Di hilir, jelas dia, disiapkan jalur evakuasi dan shelter atau tempat evakuasi beserta panduan perencanaan evakuasi. Toh korban tsunami masih tetap ada seperti yang terjadi di Selat Sunda di akhir tahun 2018.
Ini menandakan program yang telah ada belum mencukupi dan perlu perbaikan. "Publik juga perlu mendapatkan informasi secara mendetail terkait potensi ancaman tsunami di lokasi mereka tinggal juga terkait dengan jalur evakuasi dan tempat evakuasi sementara," jelas Widjo.
Deteksi dini
Terkait penguatan sistem deteksi dini tsunami di Selat Sunda, menurut peneliti tsunami Semeidi, pemerintah telah memasang IDSL (Inexpensive Device for Sea Level measurement) di komplek Gunung Anak Krakatau.

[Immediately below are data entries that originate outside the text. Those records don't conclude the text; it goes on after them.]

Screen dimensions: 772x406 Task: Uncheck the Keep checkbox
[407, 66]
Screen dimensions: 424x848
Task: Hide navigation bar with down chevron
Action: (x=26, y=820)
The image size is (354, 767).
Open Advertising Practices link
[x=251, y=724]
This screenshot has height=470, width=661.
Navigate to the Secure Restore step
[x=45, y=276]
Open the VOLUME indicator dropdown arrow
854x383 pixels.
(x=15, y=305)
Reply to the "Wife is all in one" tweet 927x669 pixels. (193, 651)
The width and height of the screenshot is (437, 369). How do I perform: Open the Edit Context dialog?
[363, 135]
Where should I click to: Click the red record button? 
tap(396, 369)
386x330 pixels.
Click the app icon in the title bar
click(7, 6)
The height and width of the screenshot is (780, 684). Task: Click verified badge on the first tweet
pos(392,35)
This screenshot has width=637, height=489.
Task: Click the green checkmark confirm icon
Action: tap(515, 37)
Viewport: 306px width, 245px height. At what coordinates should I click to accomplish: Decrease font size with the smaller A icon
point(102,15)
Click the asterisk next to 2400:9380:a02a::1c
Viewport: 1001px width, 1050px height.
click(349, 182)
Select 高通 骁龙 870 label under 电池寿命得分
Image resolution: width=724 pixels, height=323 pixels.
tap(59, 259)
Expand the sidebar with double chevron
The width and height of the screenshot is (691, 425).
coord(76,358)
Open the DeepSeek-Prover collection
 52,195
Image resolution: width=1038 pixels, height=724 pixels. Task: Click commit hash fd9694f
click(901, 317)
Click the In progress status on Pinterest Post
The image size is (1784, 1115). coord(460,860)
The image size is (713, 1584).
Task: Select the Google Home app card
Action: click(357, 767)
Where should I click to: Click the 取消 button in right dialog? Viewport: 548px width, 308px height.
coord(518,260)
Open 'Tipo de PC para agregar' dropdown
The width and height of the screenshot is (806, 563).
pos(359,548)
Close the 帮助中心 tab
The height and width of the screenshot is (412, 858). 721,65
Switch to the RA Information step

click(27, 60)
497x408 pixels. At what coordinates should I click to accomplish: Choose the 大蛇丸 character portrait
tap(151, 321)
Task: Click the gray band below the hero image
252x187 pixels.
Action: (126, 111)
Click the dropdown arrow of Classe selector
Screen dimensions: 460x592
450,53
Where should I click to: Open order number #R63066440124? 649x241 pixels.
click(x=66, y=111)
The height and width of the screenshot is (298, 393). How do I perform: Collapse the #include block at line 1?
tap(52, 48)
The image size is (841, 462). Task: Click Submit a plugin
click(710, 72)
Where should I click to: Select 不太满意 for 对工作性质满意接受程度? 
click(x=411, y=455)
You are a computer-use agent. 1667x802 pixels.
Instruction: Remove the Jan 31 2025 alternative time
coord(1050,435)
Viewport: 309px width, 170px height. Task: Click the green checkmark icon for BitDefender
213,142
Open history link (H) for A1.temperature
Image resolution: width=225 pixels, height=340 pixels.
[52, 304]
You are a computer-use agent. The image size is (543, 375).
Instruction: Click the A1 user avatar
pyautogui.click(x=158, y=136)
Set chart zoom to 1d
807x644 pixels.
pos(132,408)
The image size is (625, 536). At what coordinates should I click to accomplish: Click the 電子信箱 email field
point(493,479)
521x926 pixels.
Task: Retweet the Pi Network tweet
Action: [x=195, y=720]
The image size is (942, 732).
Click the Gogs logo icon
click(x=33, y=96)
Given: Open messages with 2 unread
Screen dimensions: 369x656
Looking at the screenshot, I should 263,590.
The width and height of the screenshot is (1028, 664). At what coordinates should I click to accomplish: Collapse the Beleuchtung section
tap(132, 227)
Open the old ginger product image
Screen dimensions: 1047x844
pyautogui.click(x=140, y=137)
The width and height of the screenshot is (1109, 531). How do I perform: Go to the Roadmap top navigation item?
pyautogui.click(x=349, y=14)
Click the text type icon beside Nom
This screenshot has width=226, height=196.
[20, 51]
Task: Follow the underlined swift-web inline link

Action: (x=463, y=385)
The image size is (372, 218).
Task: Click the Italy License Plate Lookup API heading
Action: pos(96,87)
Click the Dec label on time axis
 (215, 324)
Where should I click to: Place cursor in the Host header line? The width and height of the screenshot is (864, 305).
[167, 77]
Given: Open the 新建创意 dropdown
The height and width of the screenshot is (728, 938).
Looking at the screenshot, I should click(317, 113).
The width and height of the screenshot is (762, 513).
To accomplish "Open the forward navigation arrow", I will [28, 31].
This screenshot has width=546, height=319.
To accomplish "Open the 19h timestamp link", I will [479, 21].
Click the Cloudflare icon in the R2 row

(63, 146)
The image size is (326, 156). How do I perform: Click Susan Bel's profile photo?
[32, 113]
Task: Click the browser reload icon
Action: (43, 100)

"Alat ini merupakan hasil riset bersama (waktu itu) KKP, LIPI, UNILA dan mitra internasional JRC-EC yang telah dipasang di Selat Sunda sesaat setelah kejadian tsunami tahun 2018," jelas peneliti BRIN itu.
IDSL masih terpasang di Pulau Sebesi (Lampung) dan Marina Jambu (Pandeglang). Meski lokasinya jauh dari Gunung Anak Krakatau, kata Semeidi, sejauh ini memperlihatkan kinerja yang baik.
Berbagai parameter, seperti kualitas data yang rapat, transmisi yang cepat (real-time), pemberian peringatan (alert) jika ada anomali muka air (tsunami) bekerja baik. Ada juga kamera CCTV buat konfirmasi visual.